The Hamas attacks of October 2023 had a historical context, too: six punitive operations carried out by Israel against Gaza in 18 years; one of the world’s tightest land and sea blockades; and the illegal occupation of Palestinian territories, which the UN has condemned countless times since 1967. Rather than putting Hamas’s actions into perspective, the media have focused on the immediate past, disregarding the longstanding day-to-day harassment of Palestinians, the continual ID checks, the military occupation, the Separation Wall around Gaza, the demolition of Palestinians’ homes and the appropriation of their land. Thus, the 7 October attacks seem to lack a motive, unless it is ethnic or religious. By labelling them as a slaughter of Jews, a ‘pogrom’, even ‘the biggest pogrom since the Holocaust’, journalists and politicians have linked them to the long history of persecution of the Jews – which means they can accuse anyone who tries to explain the reasons behind them of being antisemitic (5).
Thus, history is widely manipulated and used to justify wars, discredit opponents and cement collective identities. Anyone can deny, rewrite, distort or draw analogies or references from history to support their case. Those who control mass communications have a huge advantage when it comes to shaping the public debate to fit a narrative that suits their interests. By framing and limiting the scope of the debate, the media strive to exclude anything that could tarnish the image of Western democracies. Who in the West recalls the US’s reluctance to join the fight against Nazism? Or Churchill’s part in the 1943 Bengal famine, which claimed three million lives? Or the massacre of hundreds of thousands of communists in Indonesia, while France and the US stood by? Or Western liberals’ support of the Pinochet dictatorship in Chile?
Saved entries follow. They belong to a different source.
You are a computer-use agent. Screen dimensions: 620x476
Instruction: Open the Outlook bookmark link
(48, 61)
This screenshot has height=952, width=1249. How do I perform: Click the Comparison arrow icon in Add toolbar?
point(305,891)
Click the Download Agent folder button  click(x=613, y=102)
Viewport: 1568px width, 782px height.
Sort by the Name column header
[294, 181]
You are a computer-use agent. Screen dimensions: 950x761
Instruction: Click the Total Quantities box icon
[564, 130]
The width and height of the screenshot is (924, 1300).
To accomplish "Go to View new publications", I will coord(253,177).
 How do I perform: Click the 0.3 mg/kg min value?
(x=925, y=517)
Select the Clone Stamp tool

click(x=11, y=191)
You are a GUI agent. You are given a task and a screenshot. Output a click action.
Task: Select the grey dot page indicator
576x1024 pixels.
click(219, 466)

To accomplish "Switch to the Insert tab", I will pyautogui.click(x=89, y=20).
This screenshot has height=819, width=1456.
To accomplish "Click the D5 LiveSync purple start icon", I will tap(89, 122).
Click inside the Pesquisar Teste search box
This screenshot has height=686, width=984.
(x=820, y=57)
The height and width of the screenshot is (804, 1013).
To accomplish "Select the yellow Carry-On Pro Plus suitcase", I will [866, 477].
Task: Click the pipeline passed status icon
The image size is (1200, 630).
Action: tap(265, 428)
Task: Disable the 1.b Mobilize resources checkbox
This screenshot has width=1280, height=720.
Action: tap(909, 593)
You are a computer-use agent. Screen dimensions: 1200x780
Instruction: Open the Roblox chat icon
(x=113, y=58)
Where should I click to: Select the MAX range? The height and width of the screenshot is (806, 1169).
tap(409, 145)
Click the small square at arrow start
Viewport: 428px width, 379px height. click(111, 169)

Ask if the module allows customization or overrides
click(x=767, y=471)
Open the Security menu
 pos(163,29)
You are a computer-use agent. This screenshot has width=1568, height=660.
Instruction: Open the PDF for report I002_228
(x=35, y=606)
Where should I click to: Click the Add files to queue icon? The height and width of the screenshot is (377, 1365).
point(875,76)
Neither Clio, muse of history, nor Mnemosyne, goddess of memory, can stand up to today’s media and publishing industry. Fighting the prevailing view is always hard work. Before we can expose the truth about the past, we have to eliminate the received ideas that obstruct our view. According to US historian Michael Parenti, ‘Dissidents … are not drifting with the mainstream but swimming against it, struggling against the prevailing range of respectable opinion. They are deprived of … “the background assumptions”, the implicit, unexamined, but commonly embraced notions that invite self-confirming acceptance because of their conformity to what is already accepted as properly true. This established familiarity and unanimity of bias is frequently treated as “objectivity”. For this reason, dissidents are constantly having to defend themselves and argue closely from the evidence’ (6).
Notes
(1) Victor Goury-Laffont, ‘France U-turns on inviting Russia to D-Day memorial ceremony’, Politico, 31 May 2024.
(2) Madeleine Rebérioux, ‘Le génocide, le juge et l’historien’ (Genocide, judges and historians), L’Histoire, Paris, November 1990.
(3) Aurélien Taché, then a French MP for Europe Ecology-The Greens, had previously represented Emmanuel Macron’s La République En Marche. He currently represents Jean-Luc Mélenchon’s La France Insoumise (Médiapart, 31 March 2023).
(4) From Jeremy Scahill’s interview of Noam Chomsky, The Intercept, 14 April 2022.
(5) See Enzo Traverso, Gaza Faces History, Footnote, London, 2024, and Serge Halimi and Pierre Rimbert, ‘The French left and the antisemitism trap’, Le Monde diplomatique, English edition, October 2024.
(6) See Michael Parenti, History as Mystery, City Lights Books, San Francisco, 1999.